John Ojo

Posted on Jul 19 • Edited on Aug 11

Understanding Linear Regression Inside-Out: Gradients, Loss, and Learning from Scratch

#machinelearning #linearregression #python #ai

This article is beginner-friendly for those looking to break into Artificial Intelligence/Machine Learning, as well as for those with experience who want to understand what goes on behind the scenes of most ML algorithms.
This will be a two-part series. In this part, I will explain the fundamentals of linear regression models and how they work behind the scenes to train and make predictions. In the next section, I will demonstrate how to utilize scikit-learn and TensorFlow to achieve this.
Understanding the fundamentals is always valuable—when things aren’t working as expected, a solid foundation helps us troubleshoot more effectively.
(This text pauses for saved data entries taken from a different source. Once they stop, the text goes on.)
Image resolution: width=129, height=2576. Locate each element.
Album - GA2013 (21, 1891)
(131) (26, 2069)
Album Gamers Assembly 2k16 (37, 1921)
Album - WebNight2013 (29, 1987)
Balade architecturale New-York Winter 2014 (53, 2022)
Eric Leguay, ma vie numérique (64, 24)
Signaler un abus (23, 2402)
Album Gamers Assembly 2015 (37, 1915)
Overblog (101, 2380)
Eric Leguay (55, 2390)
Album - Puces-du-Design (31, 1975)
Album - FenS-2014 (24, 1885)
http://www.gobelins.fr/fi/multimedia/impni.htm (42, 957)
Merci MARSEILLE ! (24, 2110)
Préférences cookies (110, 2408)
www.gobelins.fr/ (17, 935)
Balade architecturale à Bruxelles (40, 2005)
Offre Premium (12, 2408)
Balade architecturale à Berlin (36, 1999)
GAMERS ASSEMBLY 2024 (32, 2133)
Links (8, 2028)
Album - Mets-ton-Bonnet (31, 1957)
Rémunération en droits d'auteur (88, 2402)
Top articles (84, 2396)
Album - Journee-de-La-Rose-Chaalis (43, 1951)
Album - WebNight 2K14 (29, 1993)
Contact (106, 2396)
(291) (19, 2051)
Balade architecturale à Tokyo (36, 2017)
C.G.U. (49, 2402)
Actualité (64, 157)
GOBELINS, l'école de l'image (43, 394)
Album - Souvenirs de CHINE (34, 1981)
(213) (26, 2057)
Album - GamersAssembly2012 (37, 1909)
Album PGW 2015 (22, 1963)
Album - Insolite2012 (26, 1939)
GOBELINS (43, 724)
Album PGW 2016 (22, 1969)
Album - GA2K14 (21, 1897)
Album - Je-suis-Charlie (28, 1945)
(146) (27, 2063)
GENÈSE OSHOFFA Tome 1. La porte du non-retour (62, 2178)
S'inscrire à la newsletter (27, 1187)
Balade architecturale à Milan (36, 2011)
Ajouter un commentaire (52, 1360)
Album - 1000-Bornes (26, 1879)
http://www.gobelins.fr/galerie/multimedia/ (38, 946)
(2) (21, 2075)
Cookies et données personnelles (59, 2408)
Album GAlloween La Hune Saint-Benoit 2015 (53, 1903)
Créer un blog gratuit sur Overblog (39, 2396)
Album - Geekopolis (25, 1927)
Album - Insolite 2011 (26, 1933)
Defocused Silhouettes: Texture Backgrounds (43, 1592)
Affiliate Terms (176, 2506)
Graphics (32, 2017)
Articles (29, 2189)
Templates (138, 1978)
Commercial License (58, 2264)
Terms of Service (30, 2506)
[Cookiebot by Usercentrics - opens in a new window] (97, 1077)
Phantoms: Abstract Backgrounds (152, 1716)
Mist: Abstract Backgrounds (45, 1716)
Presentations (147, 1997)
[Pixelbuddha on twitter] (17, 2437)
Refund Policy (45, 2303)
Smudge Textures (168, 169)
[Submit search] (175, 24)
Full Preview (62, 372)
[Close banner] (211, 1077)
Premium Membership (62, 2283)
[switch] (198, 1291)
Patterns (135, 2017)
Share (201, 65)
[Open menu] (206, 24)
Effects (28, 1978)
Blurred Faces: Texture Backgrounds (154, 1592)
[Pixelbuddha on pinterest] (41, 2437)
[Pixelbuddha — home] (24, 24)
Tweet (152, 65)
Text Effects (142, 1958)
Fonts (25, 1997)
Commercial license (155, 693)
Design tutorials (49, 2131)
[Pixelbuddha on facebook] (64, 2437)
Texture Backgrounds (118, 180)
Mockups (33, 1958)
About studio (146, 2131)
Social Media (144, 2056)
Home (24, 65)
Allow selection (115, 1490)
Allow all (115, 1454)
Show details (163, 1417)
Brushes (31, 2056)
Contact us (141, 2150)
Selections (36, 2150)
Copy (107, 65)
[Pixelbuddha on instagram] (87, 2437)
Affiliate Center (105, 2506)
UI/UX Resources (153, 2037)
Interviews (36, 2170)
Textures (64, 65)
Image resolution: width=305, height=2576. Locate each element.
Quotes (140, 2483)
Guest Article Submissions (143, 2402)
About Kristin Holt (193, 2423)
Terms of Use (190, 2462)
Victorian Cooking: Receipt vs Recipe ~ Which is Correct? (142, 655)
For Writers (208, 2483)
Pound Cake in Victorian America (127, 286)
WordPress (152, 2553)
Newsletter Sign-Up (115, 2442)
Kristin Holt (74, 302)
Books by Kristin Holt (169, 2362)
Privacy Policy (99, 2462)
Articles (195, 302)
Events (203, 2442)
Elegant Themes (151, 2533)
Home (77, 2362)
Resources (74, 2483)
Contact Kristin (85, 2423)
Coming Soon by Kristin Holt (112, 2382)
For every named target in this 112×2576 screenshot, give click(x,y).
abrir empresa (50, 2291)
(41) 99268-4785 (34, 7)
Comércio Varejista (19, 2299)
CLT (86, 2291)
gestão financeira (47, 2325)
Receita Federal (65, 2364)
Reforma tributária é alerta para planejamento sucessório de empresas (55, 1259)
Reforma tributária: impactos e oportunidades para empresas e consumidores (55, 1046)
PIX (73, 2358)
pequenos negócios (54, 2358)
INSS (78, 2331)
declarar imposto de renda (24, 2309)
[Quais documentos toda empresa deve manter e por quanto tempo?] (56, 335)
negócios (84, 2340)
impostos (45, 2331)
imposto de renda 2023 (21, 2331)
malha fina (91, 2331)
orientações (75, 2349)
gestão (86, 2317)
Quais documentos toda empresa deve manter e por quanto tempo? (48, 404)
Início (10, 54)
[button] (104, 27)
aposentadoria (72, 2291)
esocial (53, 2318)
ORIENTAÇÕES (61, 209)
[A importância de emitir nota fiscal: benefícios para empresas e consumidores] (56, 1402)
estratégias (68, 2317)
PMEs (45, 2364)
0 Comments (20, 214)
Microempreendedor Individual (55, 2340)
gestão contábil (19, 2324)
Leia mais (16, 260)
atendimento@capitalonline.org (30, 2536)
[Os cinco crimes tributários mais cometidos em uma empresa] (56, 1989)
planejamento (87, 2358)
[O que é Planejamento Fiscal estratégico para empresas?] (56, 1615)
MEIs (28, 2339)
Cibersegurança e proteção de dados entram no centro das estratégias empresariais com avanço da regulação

The source code on GitHub : Basic Linear Regression

Prerequisites

jupyter notebook setup
A local Python env setup with packages: numpy, matplotlib, sklearn, and tensorflow

Introduction

Supervised machine learning trains models using labeled data, where each example consists of both input features and the corresponding target variable. After training, the model can make predictions on new data points.
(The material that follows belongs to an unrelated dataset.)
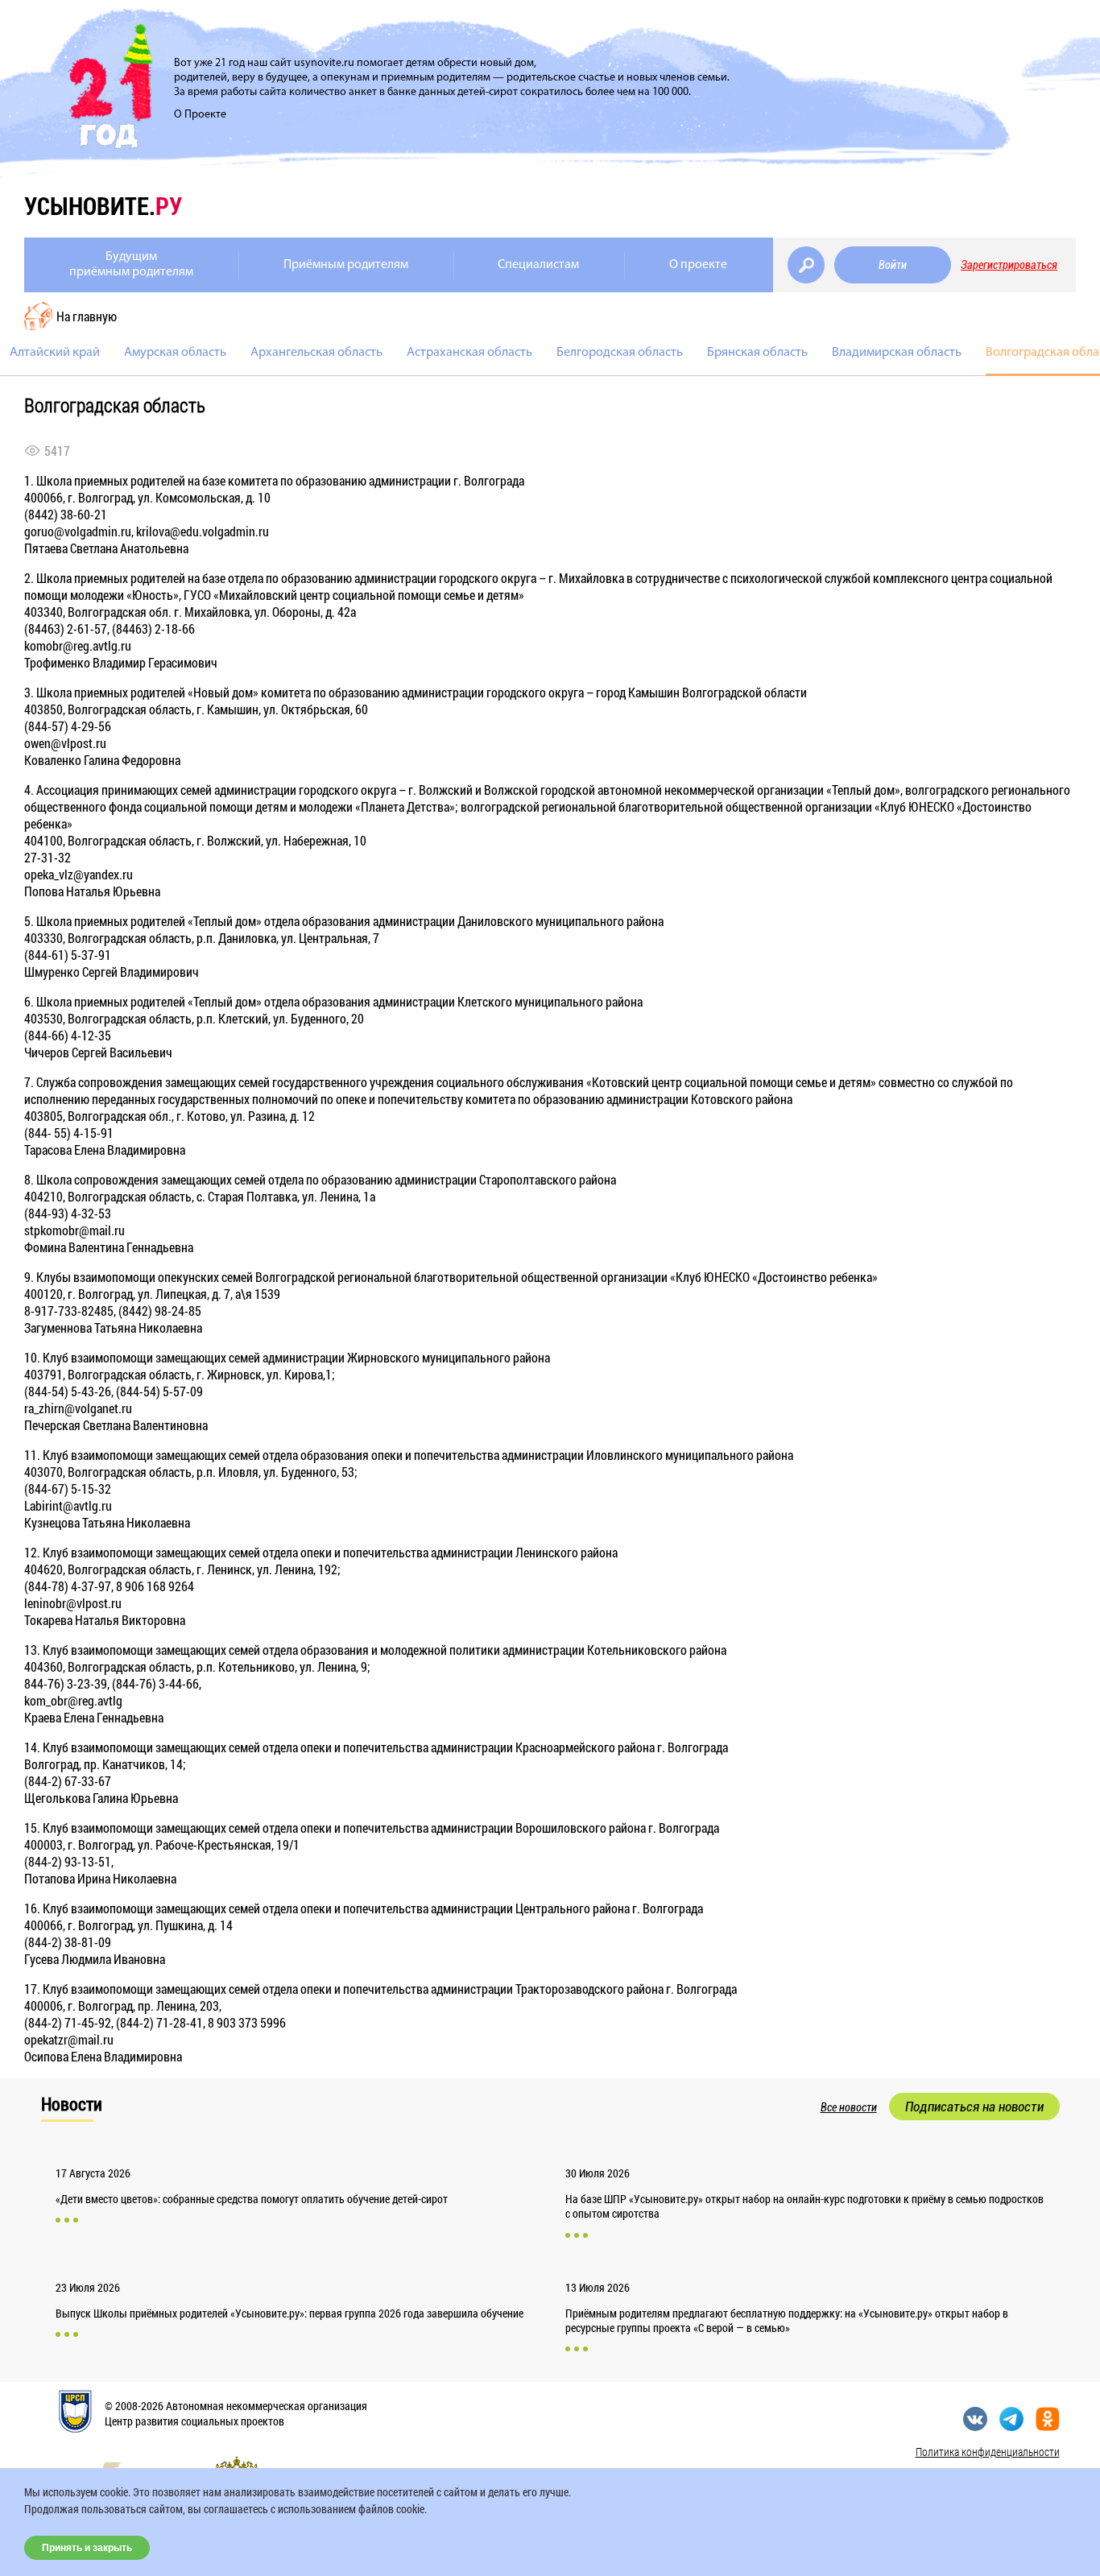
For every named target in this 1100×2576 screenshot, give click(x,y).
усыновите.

Linear regression is one of the simplest yet most foundational algorithms in machine learning. It models the relationship between input features and a continuous target variable, forming the basis for more complex models used in modern predictive analytics. Linear regression is particularly useful for predicting continuous values like weather forecasts, sales figures, or stock prices.
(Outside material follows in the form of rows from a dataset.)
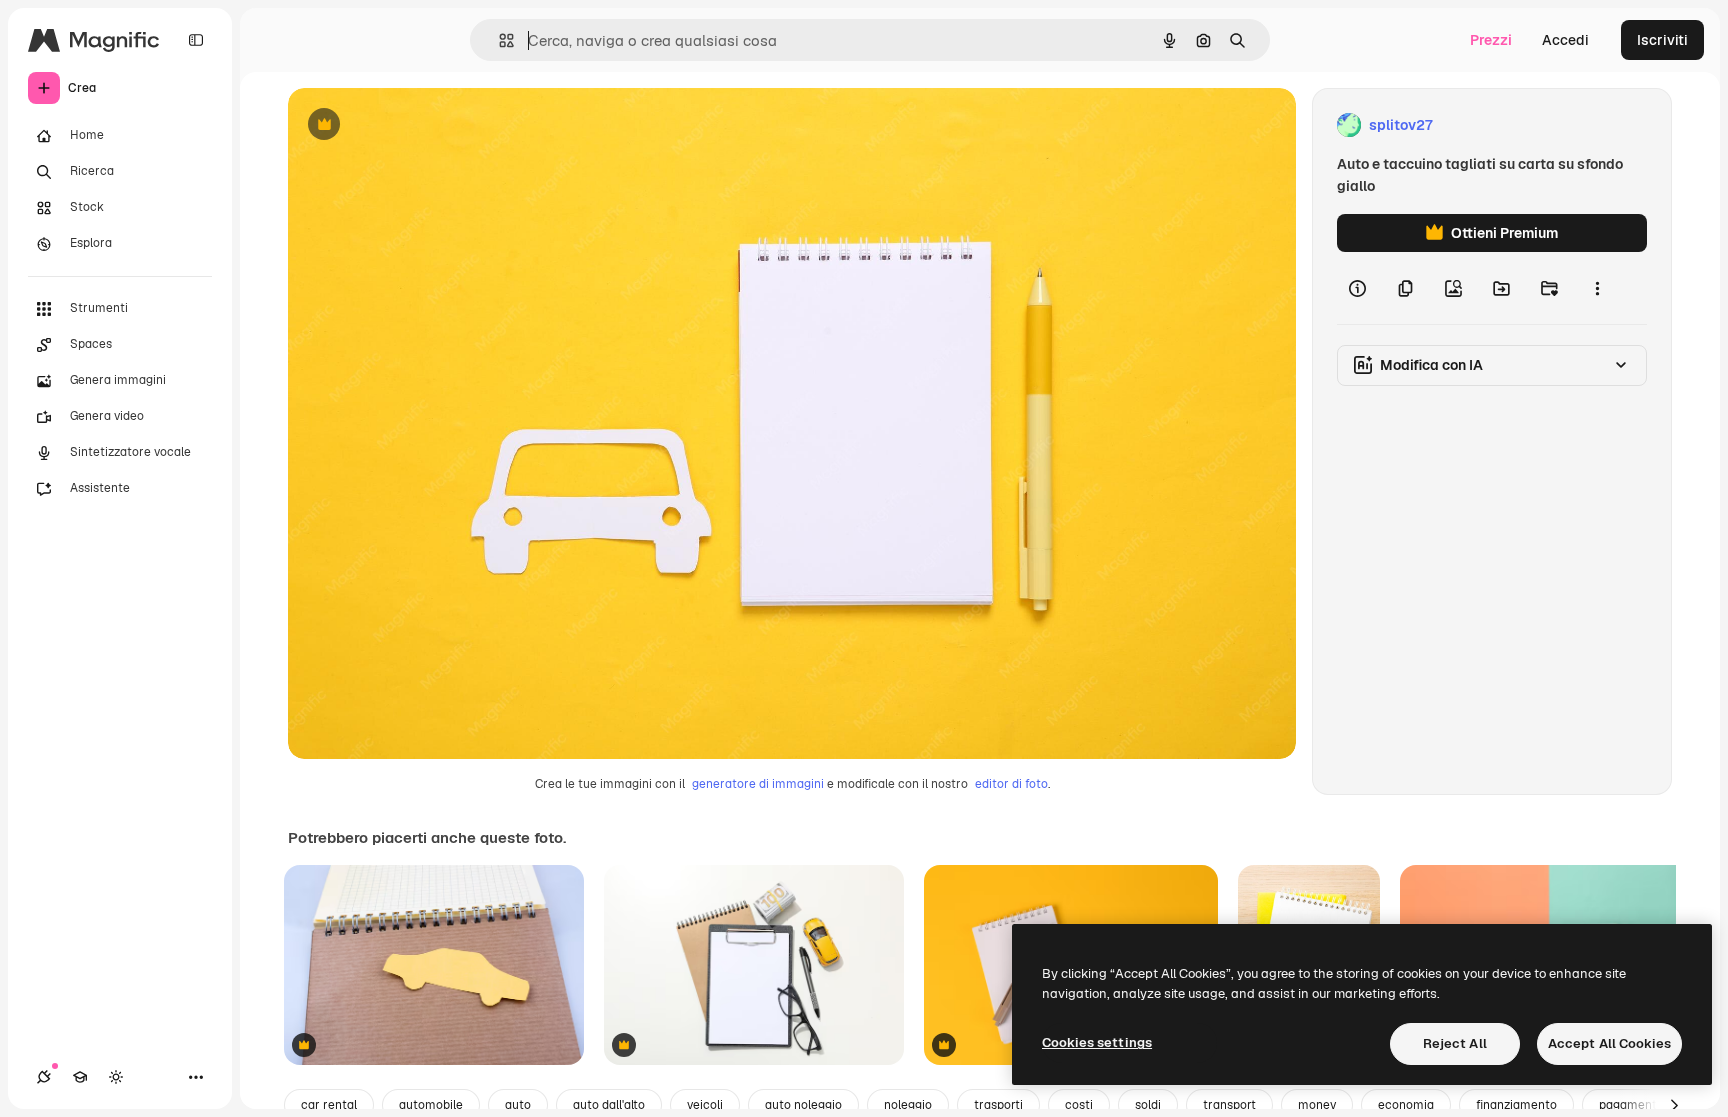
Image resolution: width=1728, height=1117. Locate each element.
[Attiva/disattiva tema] (116, 1077)
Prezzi (1491, 40)
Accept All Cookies (1609, 1043)
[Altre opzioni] (1597, 288)
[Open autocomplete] (498, 40)
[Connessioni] (44, 1077)
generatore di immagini (758, 784)
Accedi (1565, 40)
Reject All (1455, 1043)
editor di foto (1011, 784)
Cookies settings (1097, 1042)
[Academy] (80, 1077)
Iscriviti (1662, 40)
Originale (420, 125)
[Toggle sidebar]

Libraries like scikit-learn and TensorFlow make training a linear regression model straightforward using just a few lines of code. However, this convenience can become a black box that obscures how the model learns, which is why, in this article, we’ll demystify linear regression by building it completely from scratch — using only NumPy for mathematical operations with just a touch of TensorFlow for data normalization.

We’ll work with the classic advertising dataset, where the goal is to predict sales based on advertising spend across TV, radio, and newspapers. Along the way, we’ll cover:

Loading and preprocessing real-world data;
Implementing the prediction function, loss calculation, and gradient descent manually;
Evaluating the model on a separate test set; and
Visualizing model performance with clear plots.

At the end, you’ll not only understand what linear regression does, but also why it works and how to implement it step by step. Whether you're new to machine learning or looking to strengthen your foundations, this hands-on project will sharpen your skills.

Stick with me—this will be a bit long, as we’re covering everything from loading and processing the data, to calculating loss, implementing gradient descent, making predictions, and doing it all manually.

Let’s dive in.

Data Processing

In this project, we’ll use the advertising dataset, a well-known dataset in the machine learning community. It’s often used for regression problems, particularly for demonstrating how different types of advertising affect product sales.

The dataset contains 200 rows, and includes the following columns:

tv Advertising budget spent on TV
radio Advertising budget spent on radio
newspaper Advertising budget spent on newspapers
Sales Product sales

Here’s a quick look at the first few rows:

id   tv     radio  newspaper  sales
1   230.1   37.8    69.2      22.1
2    44.5   39.3    45.1      10.4
3    17.2   45.9    69.3       9.3
4   151.5   41.3    58.5      18.5

In our model:
The input features (X) will be: tv, radio, and newspaper
The target variable (y) will be: sales

This setup is ideal for linear regression because we want to predict a continuous value (sales) based on numerical inputs.

Before training, we’ll split the data into training, validation, and test sets, and normalize the features to ensure they are all on a similar scale. That way, our gradient descent optimizer can converge more efficiently.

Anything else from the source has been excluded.